(Items from a dataset)
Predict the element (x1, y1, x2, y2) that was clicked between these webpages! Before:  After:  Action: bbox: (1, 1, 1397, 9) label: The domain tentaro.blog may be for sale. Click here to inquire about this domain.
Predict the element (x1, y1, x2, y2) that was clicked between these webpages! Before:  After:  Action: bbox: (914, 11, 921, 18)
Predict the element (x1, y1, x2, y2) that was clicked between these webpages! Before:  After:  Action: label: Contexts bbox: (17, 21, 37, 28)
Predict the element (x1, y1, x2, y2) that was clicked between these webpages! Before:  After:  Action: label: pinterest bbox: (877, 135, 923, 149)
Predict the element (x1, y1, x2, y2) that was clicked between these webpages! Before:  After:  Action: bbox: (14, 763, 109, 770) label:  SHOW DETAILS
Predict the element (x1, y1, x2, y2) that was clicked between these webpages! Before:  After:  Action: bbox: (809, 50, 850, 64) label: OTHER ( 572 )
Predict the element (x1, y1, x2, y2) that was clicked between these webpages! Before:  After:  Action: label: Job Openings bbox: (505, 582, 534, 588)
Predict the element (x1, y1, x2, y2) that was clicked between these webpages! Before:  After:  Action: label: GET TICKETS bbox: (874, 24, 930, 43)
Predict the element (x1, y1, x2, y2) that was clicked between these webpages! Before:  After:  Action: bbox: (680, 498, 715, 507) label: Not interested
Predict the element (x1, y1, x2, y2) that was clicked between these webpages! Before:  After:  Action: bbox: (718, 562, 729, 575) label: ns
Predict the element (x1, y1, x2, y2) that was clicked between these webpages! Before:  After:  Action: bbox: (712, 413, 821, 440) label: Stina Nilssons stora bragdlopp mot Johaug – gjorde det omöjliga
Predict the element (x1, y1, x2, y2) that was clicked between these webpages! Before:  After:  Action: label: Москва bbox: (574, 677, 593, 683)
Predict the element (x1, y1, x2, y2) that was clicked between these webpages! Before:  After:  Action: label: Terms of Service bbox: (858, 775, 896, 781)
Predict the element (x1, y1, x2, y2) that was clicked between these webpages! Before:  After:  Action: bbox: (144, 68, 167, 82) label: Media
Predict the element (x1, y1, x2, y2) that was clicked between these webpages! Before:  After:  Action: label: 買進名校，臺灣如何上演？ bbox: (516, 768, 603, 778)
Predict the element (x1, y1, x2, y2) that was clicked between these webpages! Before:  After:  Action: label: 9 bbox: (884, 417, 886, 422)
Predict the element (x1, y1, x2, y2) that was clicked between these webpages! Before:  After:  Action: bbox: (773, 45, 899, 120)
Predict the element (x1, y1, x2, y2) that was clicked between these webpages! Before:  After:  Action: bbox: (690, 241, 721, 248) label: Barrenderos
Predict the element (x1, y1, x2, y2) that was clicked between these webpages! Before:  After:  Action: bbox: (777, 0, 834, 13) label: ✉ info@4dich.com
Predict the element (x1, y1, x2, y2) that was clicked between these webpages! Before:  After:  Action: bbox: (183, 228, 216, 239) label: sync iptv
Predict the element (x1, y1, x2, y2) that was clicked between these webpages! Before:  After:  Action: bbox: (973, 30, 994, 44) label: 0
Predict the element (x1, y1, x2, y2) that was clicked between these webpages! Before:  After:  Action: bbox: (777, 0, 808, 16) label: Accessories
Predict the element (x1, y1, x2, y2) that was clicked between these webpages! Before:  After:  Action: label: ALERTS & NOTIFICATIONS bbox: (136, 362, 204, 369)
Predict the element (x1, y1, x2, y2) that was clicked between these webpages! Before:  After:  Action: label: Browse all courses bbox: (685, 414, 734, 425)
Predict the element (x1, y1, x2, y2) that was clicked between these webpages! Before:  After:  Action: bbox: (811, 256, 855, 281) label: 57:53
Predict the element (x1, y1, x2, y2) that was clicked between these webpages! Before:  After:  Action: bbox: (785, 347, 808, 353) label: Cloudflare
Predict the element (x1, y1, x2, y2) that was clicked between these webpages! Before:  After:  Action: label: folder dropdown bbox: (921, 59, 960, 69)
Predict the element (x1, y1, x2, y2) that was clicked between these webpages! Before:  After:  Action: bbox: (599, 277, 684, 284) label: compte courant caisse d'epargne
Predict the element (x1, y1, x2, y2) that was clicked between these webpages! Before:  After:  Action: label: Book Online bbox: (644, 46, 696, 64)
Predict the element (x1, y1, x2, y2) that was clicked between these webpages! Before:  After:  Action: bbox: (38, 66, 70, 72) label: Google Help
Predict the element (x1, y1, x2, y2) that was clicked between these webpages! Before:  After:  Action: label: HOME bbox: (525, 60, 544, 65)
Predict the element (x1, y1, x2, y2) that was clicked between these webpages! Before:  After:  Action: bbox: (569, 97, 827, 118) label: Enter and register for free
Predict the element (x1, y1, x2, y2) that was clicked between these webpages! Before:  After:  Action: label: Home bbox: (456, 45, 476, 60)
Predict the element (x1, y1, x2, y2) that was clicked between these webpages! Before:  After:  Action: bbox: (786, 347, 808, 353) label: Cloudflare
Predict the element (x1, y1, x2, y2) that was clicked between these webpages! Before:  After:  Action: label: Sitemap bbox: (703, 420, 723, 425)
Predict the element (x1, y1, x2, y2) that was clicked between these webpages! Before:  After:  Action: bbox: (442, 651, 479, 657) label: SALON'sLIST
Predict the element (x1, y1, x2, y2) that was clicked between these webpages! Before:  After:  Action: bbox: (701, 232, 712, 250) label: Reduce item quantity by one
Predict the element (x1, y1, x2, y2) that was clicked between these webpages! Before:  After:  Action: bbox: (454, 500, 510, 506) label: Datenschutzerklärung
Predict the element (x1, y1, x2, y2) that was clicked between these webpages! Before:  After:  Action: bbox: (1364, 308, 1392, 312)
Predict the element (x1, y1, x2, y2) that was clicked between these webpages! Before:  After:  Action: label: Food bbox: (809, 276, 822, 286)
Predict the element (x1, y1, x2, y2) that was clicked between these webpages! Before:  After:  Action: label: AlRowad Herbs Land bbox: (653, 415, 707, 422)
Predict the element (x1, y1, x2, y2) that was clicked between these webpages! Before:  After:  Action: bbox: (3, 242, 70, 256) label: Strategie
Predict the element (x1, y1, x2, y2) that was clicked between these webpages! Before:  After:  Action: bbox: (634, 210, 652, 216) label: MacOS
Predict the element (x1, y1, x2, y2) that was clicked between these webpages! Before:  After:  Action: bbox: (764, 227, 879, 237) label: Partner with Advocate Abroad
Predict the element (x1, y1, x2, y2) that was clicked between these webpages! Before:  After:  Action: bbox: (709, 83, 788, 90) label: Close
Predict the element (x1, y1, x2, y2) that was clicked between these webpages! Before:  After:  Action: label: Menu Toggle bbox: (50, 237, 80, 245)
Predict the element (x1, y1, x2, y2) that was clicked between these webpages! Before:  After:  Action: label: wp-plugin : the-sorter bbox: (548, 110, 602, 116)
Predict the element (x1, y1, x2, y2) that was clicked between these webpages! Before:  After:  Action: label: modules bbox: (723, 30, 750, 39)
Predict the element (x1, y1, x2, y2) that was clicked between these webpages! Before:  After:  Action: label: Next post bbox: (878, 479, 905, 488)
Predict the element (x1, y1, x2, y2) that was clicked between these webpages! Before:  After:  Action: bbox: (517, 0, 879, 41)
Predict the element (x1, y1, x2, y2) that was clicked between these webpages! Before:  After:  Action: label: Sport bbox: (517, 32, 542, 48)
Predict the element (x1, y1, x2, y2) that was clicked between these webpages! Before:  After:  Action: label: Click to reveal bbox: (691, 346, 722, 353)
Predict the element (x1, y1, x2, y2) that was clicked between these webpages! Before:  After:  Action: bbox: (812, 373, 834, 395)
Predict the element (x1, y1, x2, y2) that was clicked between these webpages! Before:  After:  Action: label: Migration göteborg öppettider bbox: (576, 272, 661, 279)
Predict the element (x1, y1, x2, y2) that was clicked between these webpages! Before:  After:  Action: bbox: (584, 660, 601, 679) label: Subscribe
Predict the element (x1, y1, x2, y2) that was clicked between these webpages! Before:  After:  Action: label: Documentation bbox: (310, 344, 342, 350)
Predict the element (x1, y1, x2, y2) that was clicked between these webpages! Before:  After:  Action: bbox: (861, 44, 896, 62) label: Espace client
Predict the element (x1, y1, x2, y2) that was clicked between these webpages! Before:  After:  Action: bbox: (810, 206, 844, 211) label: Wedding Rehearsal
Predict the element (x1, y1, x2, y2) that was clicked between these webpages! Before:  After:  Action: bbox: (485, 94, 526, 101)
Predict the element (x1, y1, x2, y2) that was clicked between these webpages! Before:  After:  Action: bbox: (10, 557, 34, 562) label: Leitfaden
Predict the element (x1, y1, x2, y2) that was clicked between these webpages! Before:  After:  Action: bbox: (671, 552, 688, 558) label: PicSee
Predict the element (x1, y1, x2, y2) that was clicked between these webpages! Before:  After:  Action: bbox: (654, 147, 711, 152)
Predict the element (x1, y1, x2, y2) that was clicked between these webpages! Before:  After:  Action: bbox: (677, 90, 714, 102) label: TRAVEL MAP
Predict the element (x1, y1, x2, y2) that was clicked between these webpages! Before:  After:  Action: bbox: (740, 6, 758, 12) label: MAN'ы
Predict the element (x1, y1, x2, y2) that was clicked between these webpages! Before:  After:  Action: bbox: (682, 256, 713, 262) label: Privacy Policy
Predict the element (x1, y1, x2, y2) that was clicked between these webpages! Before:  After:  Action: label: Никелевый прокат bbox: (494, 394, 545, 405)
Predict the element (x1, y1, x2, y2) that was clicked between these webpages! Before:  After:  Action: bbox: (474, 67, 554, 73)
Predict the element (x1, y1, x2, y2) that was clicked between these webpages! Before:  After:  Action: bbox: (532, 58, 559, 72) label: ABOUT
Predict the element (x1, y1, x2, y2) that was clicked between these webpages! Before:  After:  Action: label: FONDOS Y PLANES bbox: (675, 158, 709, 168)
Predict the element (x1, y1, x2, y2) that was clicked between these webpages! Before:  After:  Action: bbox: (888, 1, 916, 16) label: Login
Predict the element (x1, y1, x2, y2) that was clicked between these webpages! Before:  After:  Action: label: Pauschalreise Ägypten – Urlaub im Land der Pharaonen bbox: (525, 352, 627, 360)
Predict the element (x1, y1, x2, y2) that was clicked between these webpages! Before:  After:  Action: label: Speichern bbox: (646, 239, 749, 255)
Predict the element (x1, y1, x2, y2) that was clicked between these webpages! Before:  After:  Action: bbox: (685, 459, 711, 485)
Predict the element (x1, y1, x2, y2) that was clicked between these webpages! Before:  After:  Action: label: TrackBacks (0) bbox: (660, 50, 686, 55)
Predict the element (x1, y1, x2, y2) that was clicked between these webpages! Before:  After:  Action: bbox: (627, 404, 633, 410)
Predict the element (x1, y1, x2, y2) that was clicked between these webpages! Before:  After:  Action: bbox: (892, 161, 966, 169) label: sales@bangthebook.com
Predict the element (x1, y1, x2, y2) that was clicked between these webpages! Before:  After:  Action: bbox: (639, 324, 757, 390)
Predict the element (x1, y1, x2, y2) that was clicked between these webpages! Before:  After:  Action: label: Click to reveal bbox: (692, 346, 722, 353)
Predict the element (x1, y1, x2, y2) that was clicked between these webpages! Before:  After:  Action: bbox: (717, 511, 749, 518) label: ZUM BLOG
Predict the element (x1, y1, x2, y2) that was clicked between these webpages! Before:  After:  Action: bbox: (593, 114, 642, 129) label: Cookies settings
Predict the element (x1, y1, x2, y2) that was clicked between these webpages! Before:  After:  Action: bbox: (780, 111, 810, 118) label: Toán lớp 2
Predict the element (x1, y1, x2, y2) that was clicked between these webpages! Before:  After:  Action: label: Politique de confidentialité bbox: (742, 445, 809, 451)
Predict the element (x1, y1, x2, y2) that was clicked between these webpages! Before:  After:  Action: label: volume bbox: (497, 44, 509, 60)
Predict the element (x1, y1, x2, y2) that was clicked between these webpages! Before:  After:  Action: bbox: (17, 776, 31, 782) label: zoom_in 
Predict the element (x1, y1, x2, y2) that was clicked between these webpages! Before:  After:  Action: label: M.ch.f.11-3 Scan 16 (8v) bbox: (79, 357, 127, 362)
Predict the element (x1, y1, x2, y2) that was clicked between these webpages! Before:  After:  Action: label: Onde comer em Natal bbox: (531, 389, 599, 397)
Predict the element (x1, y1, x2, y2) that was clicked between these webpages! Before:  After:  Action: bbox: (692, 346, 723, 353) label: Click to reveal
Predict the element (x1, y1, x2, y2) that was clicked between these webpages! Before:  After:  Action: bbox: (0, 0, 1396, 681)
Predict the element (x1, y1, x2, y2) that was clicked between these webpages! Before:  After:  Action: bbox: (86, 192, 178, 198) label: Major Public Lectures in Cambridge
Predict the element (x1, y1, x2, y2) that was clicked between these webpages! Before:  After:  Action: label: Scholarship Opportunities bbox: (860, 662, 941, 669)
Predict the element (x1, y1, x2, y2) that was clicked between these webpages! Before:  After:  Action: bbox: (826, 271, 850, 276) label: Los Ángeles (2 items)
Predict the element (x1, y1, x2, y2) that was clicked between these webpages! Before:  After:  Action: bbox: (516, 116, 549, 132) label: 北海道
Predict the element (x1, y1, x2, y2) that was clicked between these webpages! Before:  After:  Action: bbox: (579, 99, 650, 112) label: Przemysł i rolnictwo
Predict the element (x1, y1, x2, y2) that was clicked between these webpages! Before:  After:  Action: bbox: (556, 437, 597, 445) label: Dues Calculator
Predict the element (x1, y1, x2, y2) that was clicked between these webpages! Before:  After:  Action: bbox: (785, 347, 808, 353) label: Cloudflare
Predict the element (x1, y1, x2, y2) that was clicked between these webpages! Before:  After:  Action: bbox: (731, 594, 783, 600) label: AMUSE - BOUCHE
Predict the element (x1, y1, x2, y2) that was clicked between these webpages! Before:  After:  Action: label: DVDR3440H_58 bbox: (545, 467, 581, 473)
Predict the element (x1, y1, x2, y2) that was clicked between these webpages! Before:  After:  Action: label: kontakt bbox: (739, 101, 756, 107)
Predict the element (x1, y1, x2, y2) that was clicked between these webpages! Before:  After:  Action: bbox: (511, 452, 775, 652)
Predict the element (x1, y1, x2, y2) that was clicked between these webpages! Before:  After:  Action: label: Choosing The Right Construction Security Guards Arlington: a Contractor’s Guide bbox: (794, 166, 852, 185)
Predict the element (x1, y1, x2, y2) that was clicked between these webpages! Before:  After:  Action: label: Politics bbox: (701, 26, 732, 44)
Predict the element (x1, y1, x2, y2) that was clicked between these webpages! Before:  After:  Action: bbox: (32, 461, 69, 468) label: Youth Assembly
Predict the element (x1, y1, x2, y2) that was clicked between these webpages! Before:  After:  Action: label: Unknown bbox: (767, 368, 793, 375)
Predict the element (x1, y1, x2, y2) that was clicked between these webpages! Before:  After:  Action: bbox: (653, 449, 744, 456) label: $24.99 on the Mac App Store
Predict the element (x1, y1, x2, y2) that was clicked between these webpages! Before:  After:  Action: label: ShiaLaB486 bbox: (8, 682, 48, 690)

▶ _Do this_
Edit the listing from the line containing "308, 1392, 312)" through the line containing "(691, 346, 722, 353)", changing "webpages" to "web pages" and leaving everything else as it is. Give back only those lines.

▶ _Result of the task_
Predict the element (x1, y1, x2, y2) that was clicked between these web pages! Before:  After:  Action: bbox: (1364, 308, 1392, 312)
Predict the element (x1, y1, x2, y2) that was clicked between these web pages! Before:  After:  Action: label: Food bbox: (809, 276, 822, 286)
Predict the element (x1, y1, x2, y2) that was clicked between these web pages! Before:  After:  Action: label: AlRowad Herbs Land bbox: (653, 415, 707, 422)
Predict the element (x1, y1, x2, y2) that was clicked between these web pages! Before:  After:  Action: bbox: (3, 242, 70, 256) label: Strategie
Predict the element (x1, y1, x2, y2) that was clicked between these web pages! Before:  After:  Action: bbox: (634, 210, 652, 216) label: MacOS
Predict the element (x1, y1, x2, y2) that was clicked between these web pages! Before:  After:  Action: bbox: (764, 227, 879, 237) label: Partner with Advocate Abroad
Predict the element (x1, y1, x2, y2) that was clicked between these web pages! Before:  After:  Action: bbox: (709, 83, 788, 90) label: Close
Predict the element (x1, y1, x2, y2) that was clicked between these web pages! Before:  After:  Action: label: Menu Toggle bbox: (50, 237, 80, 245)
Predict the element (x1, y1, x2, y2) that was clicked between these web pages! Before:  After:  Action: label: wp-plugin : the-sorter bbox: (548, 110, 602, 116)
Predict the element (x1, y1, x2, y2) that was clicked between these web pages! Before:  After:  Action: label: modules bbox: (723, 30, 750, 39)
Predict the element (x1, y1, x2, y2) that was clicked between these web pages! Before:  After:  Action: label: Next post bbox: (878, 479, 905, 488)
Predict the element (x1, y1, x2, y2) that was clicked between these web pages! Before:  After:  Action: bbox: (517, 0, 879, 41)
Predict the element (x1, y1, x2, y2) that was clicked between these web pages! Before:  After:  Action: label: Sport bbox: (517, 32, 542, 48)
Predict the element (x1, y1, x2, y2) that was clicked between these web pages! Before:  After:  Action: label: Click to reveal bbox: (691, 346, 722, 353)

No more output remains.